Task statement:
Extract each line of the data below that contains the string "screenshot", copying those lines in full.

Available records:
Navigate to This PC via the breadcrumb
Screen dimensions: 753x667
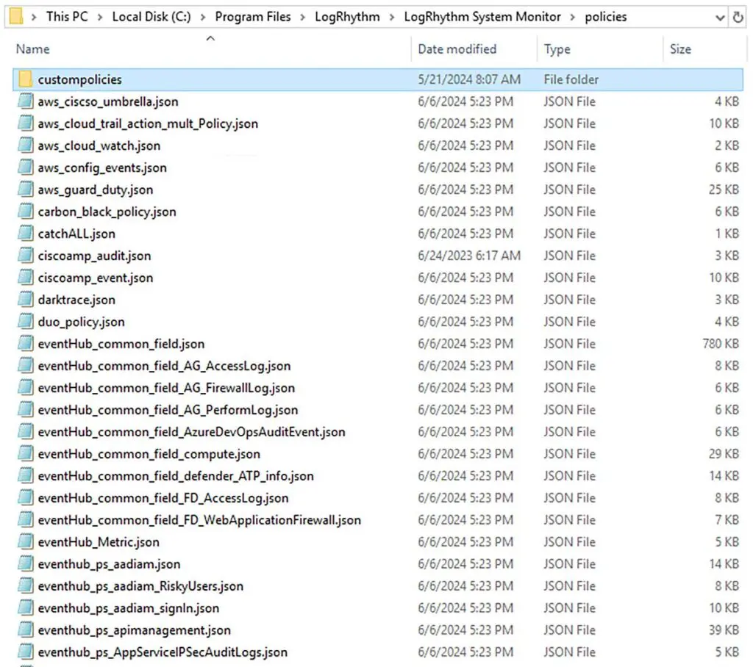click(67, 16)
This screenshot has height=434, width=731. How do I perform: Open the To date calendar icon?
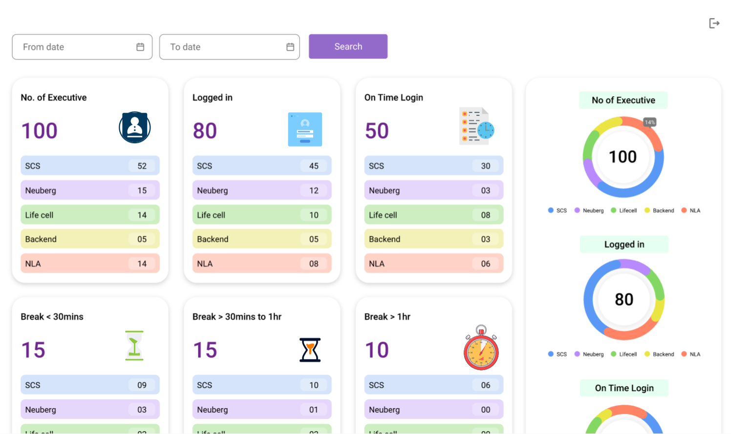coord(290,47)
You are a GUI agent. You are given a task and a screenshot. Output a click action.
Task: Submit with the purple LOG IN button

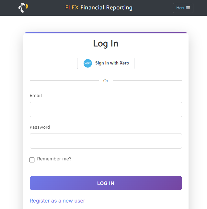tap(106, 183)
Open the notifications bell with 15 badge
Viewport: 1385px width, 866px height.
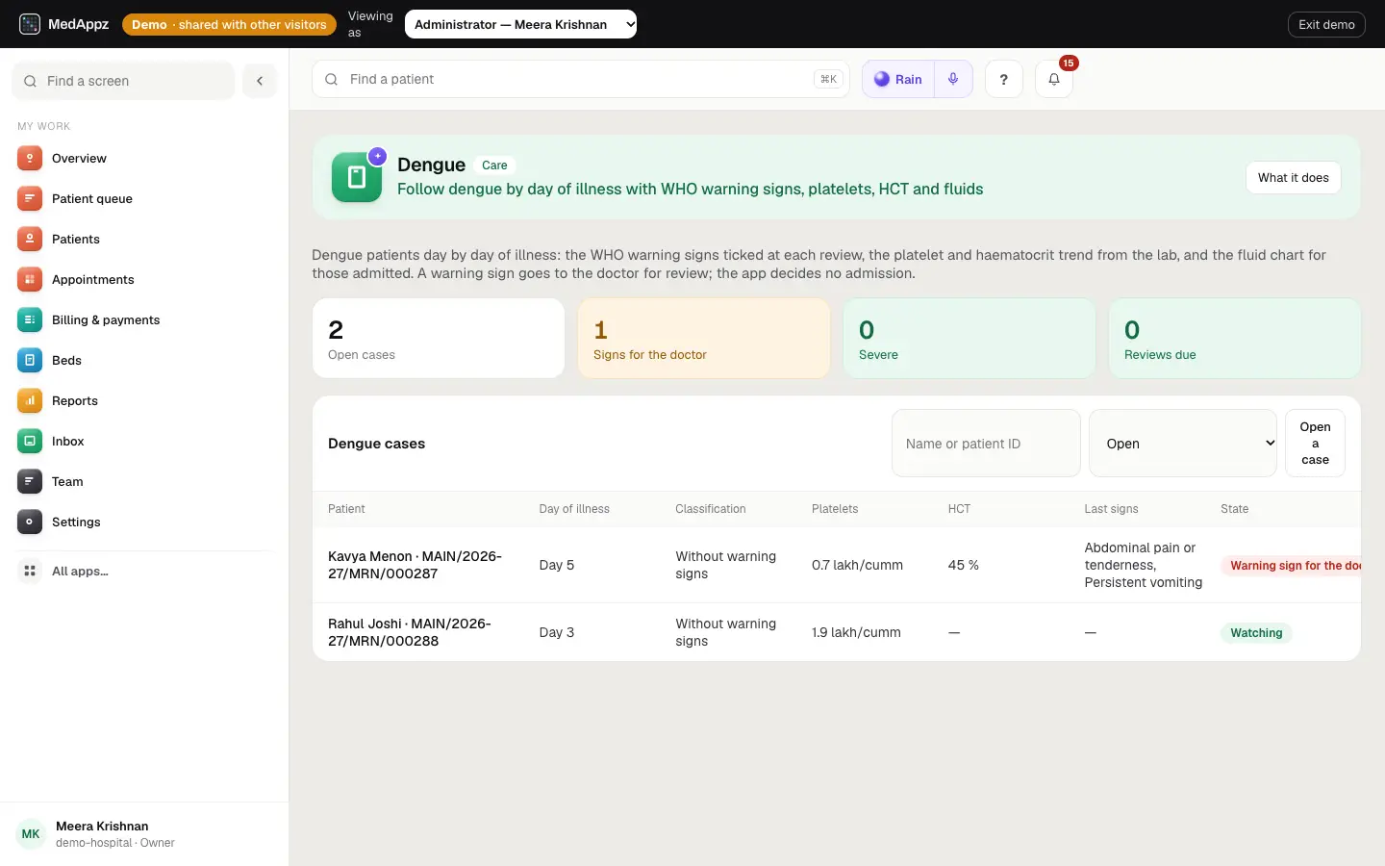(1054, 79)
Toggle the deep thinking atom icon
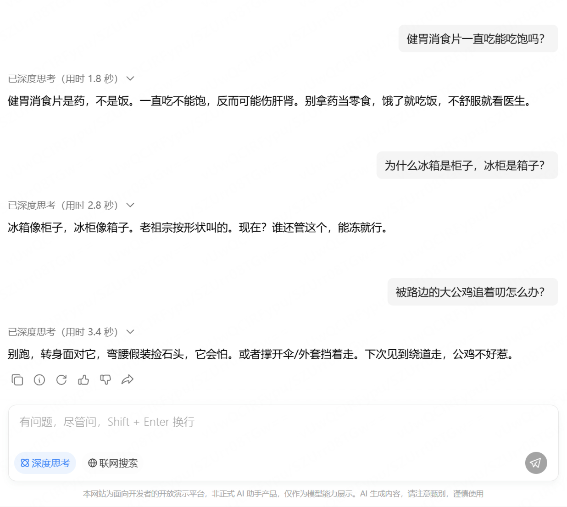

Solution for this exercise:
This screenshot has height=434, width=731. How do I perform: Open the To date calendar icon?
You are a GUI agent. You are given a task and a screenshot. Output a click action.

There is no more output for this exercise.